Well would you look at that! It’s been a year since my first invitation to the annual Australian netball Diamond’s dinner thanks to San Remo, and now we’re back to it again at a different location: The Vines function room inside Australia’s national wine centre on the corner of Hackney Road and North Terrace. The dinner menu was created by Adam Swanson, owner and head chef of Zucca so there was a lot to look forward to on the night!
Blue swimmer crab angel hair pasta with tomato broth and soft herbs
Savoury canoli’s filled with braised pork belly, scallop, apple and fennel
Crumbed and fried risoni pasta balls filled with wild mushroom and parmesan
Not that I didn’t have a chance to grab a bite or two from the canapes, but my stomach was still stuffed from my lunch stint at Burger Theory so I saved room for the main meals instead.

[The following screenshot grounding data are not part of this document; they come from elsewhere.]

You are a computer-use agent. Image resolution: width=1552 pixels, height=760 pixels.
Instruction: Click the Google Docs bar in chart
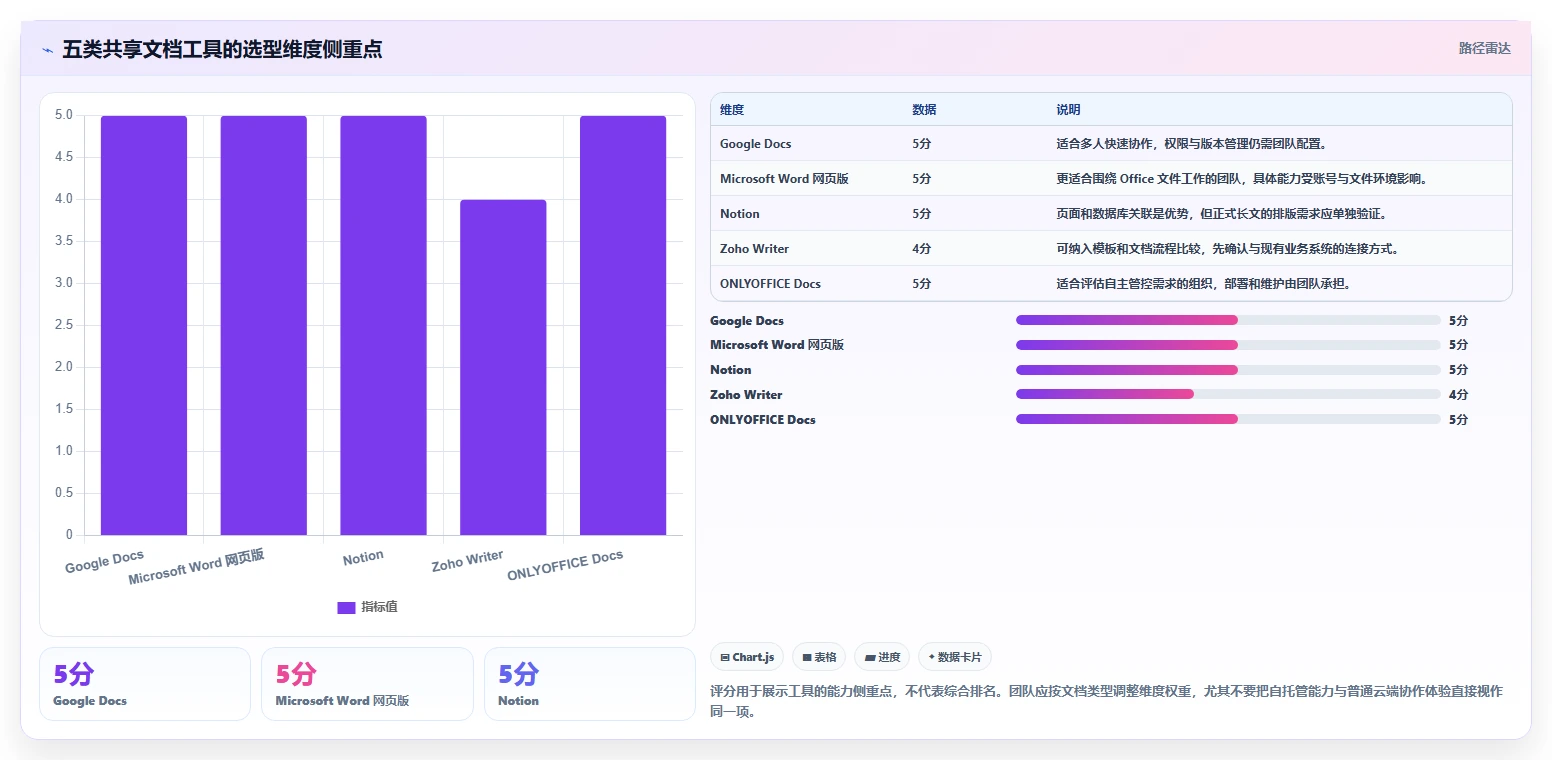click(x=144, y=325)
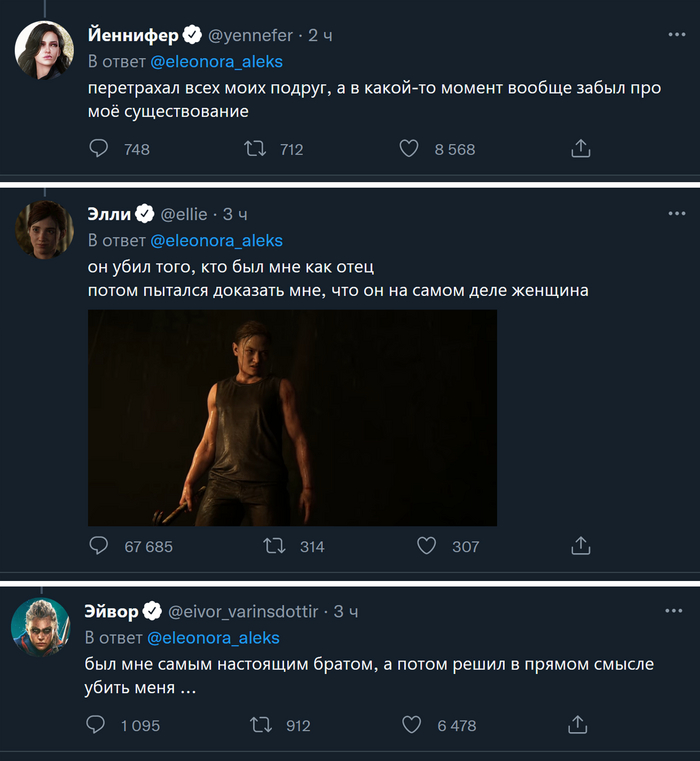Retweet Йеннифер's tweet with 712 retweets

click(x=255, y=148)
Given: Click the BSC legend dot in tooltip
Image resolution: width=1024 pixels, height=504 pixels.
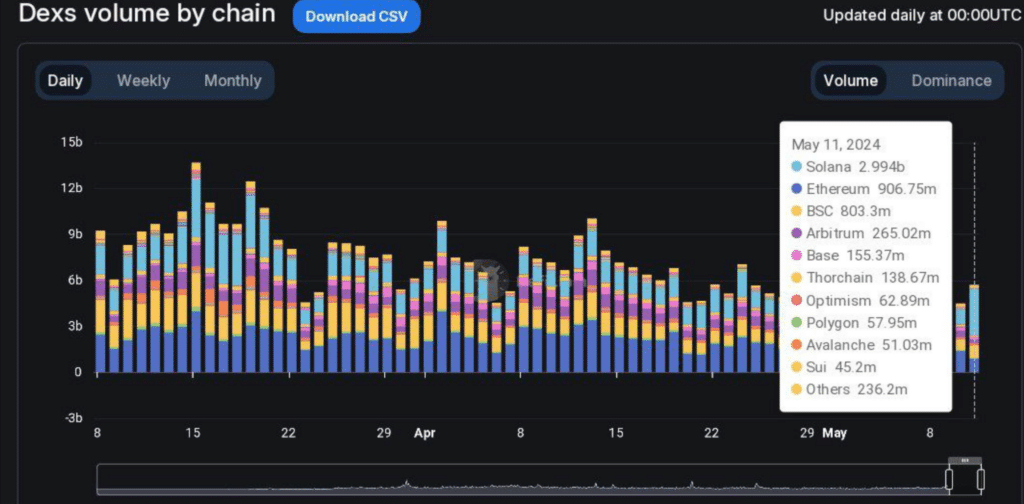Looking at the screenshot, I should click(796, 211).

But the savoury canoli with pork belly, scallop, apple and fennel sure sounded amazing!!
Once all guests had arrived and mingled for a short time, we all proceeded to our assigned seats and settled down for the meal ahead. I was sandwiched between Australian Netball Diamond players Madison Browne and Catherine Cox, both were really lovely and super friendly which made my night very comfortable and enjoyable, thank you! 😀
Bring on the feast!
Bread rolls, olive oil and balsamic vinegar, dukkah, medallion butter slices
We started off with this delightful pasta dish in a cup:
Baked torn lasagna sheets with tomato sugo, buffalo mozzaerella, basil and parmesan
Cute! Lots of good flavour, however it was a tad bit annoying to eat as I had to manoeuvre my arms around so the knife would ‘poke’ down into the cup to cut up the lasagne into bite sized pieces. That aside, a really nice starter and a nice touch with the basil giving the dish an extra kick!

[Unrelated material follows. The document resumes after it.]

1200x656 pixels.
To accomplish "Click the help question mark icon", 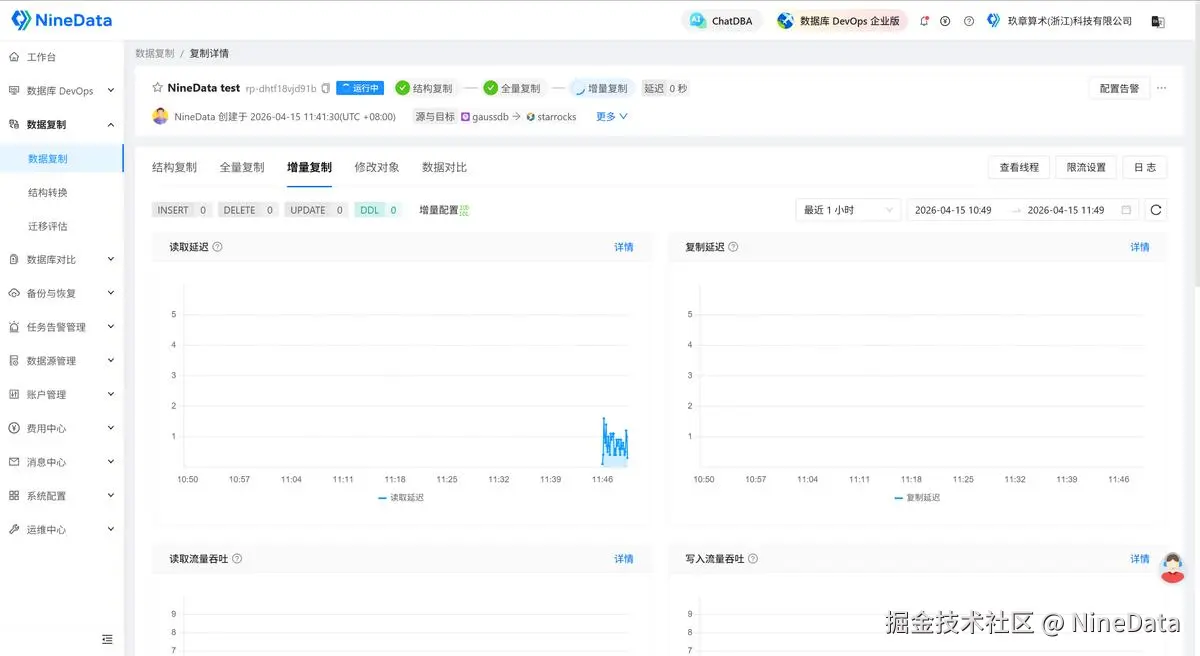I will (x=969, y=21).
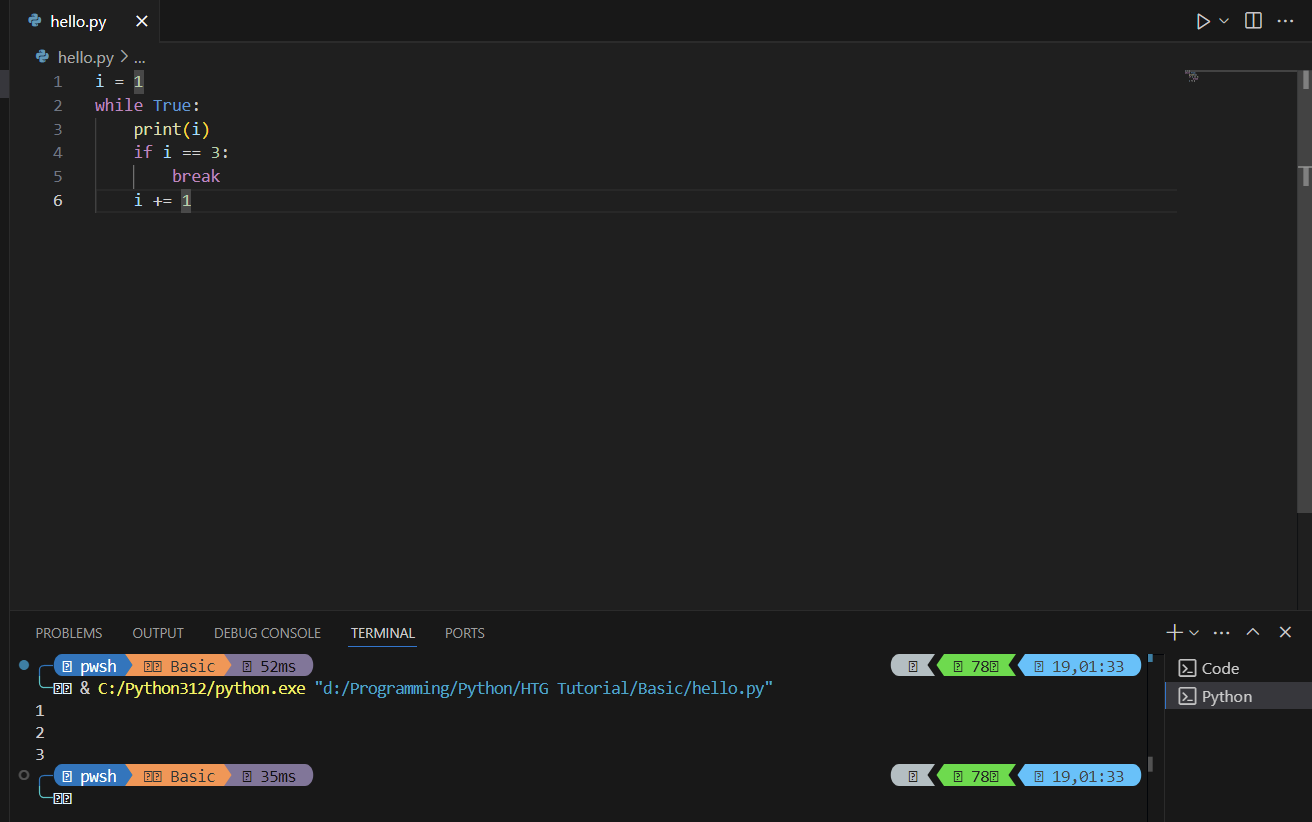Open editor More Actions ellipsis menu

1286,21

A choice between the beef and chicken for our mains, my pick? Beef! 😛
Murrylands premium angus beef fillet, crisp gnocchi, golden shallots and red wine herb butter
This was huge; this alone would have fed me happily for the entire night! The gnocchi wasn’t crisp as was suggested on the menu but they were soft and addicting so no problems there :). The beef was a little too overdone for my liking but still really tender and flavourful especially when paired with the red wine herb butter. The medallion was slowly savoured throughout the meal with a small spread on each piece of meat.. yum!
Free range chicken, spring vegetables and preserved lemon risoni and charred asparagus
Garden fresh salad and steamed seasonal vegetables
A selection of fruits with mixed berry sorbet and pistachio biscotti
To end off, a refreshing and welcomed dessert!
What a meal! A fantastic effort by the team at San Remo for hosting the event, the night was super enjoyable with lots of friendly chit chat in a casual and relaxing environment. Thank you for the invitation and the kind hospitality!